■ **Exercise aim**: Below are records to print word for word; include none of their pictures.

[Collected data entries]
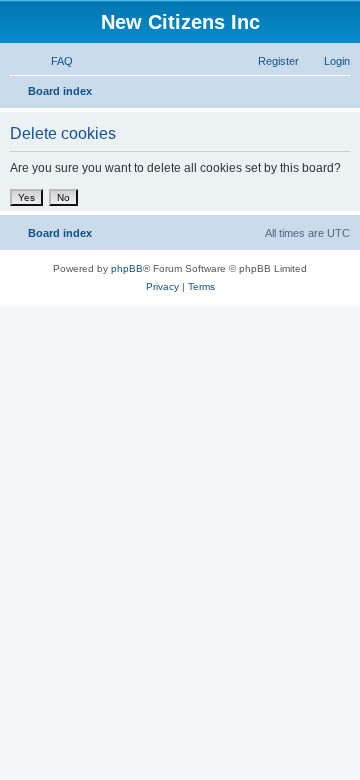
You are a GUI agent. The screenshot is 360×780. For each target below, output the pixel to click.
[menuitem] (53, 61)
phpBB (127, 268)
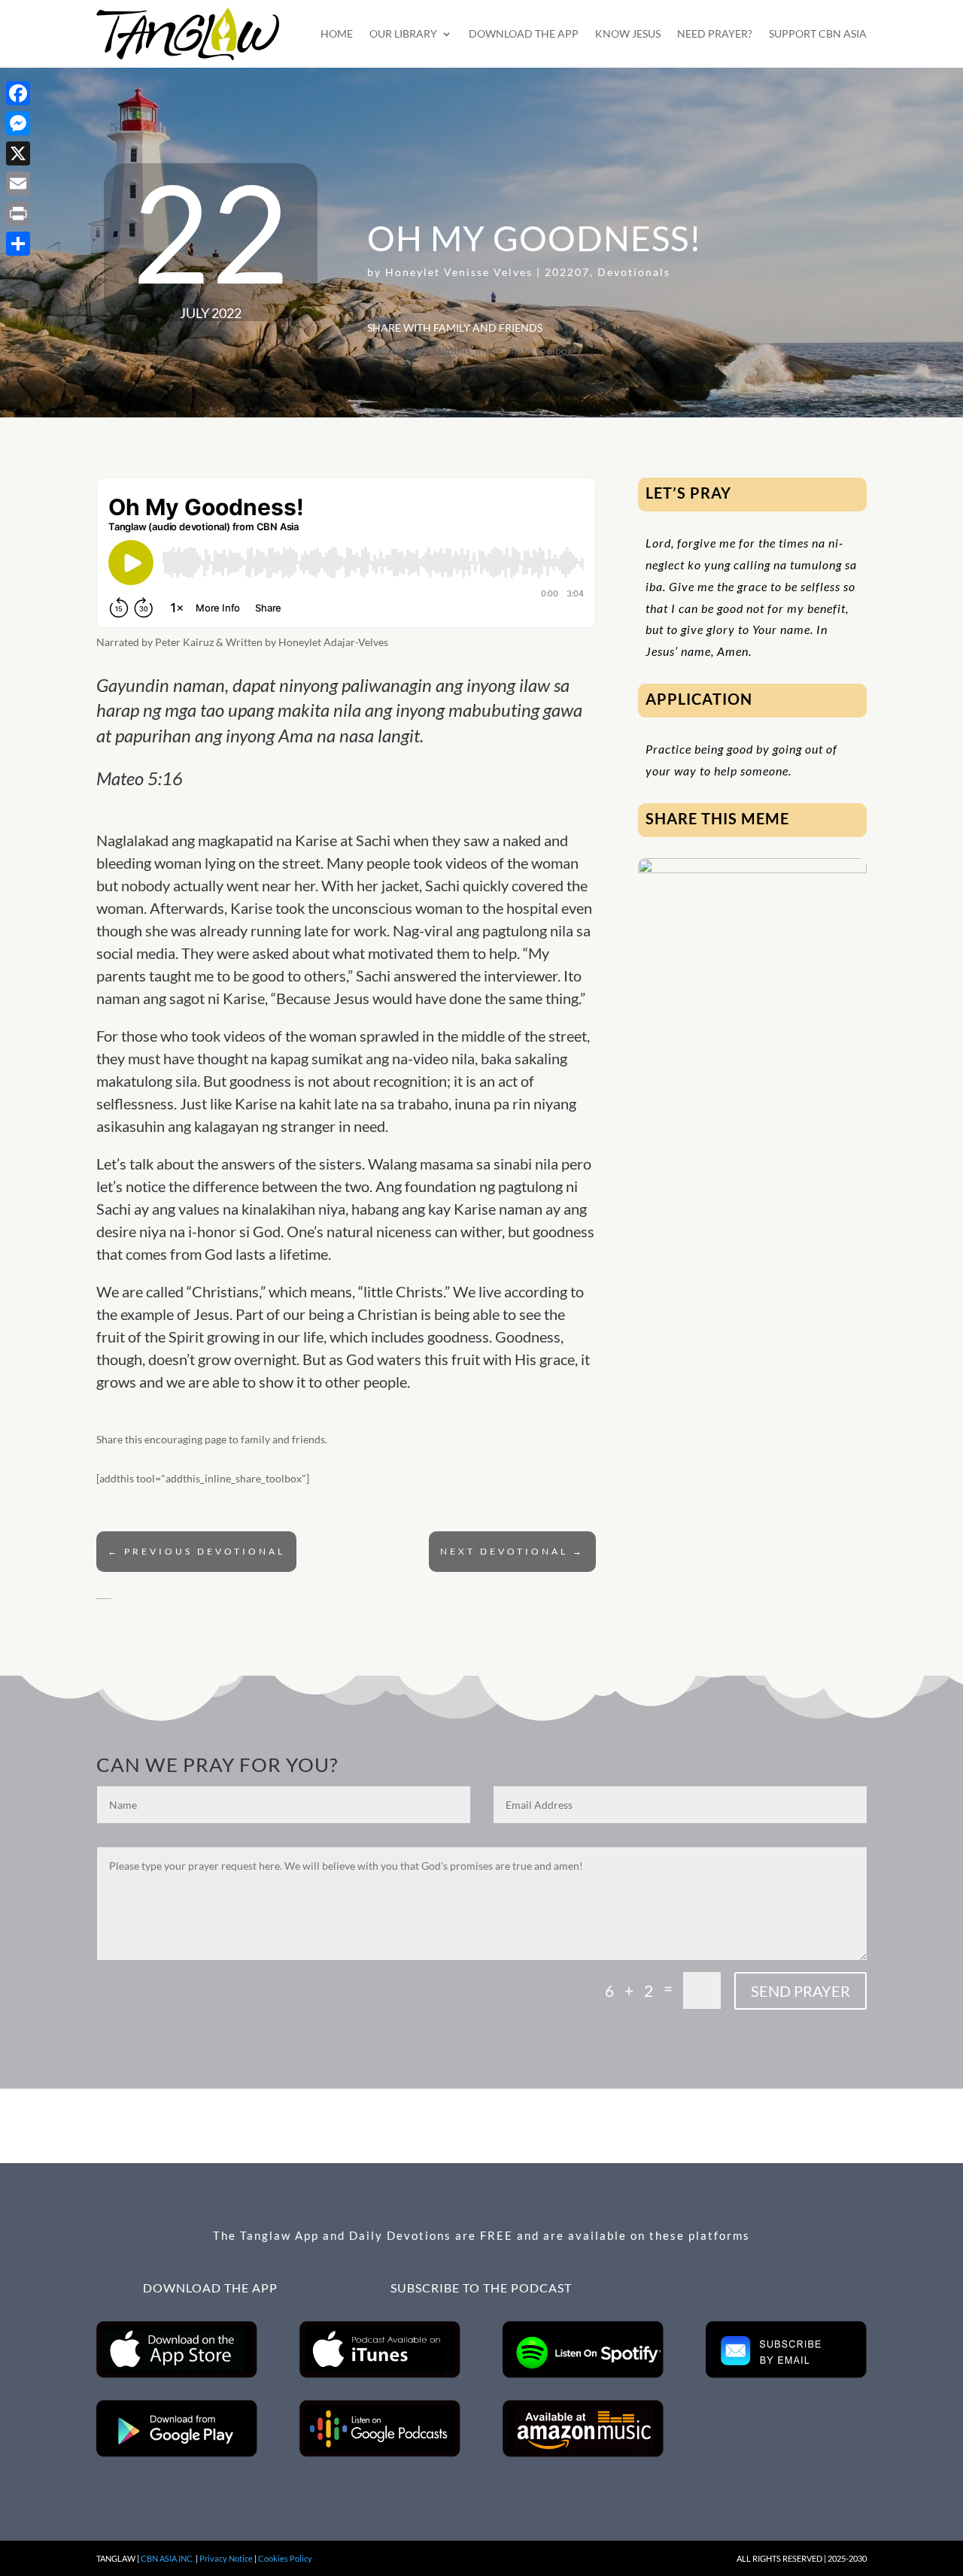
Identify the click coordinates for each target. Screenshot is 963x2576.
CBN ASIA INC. (167, 2558)
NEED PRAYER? (714, 33)
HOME (336, 33)
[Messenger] (18, 123)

■ **Written response**:
You are a GUI agent. The screenshot is 360×780. For each target below, output the pixel to click.
[menuitem] (53, 61)
phpBB (127, 268)
Identify the click coordinates for each target. Screenshot is 963x2576.
CBN ASIA INC. (167, 2558)
NEED PRAYER? (714, 33)
HOME (336, 33)
[Messenger] (18, 123)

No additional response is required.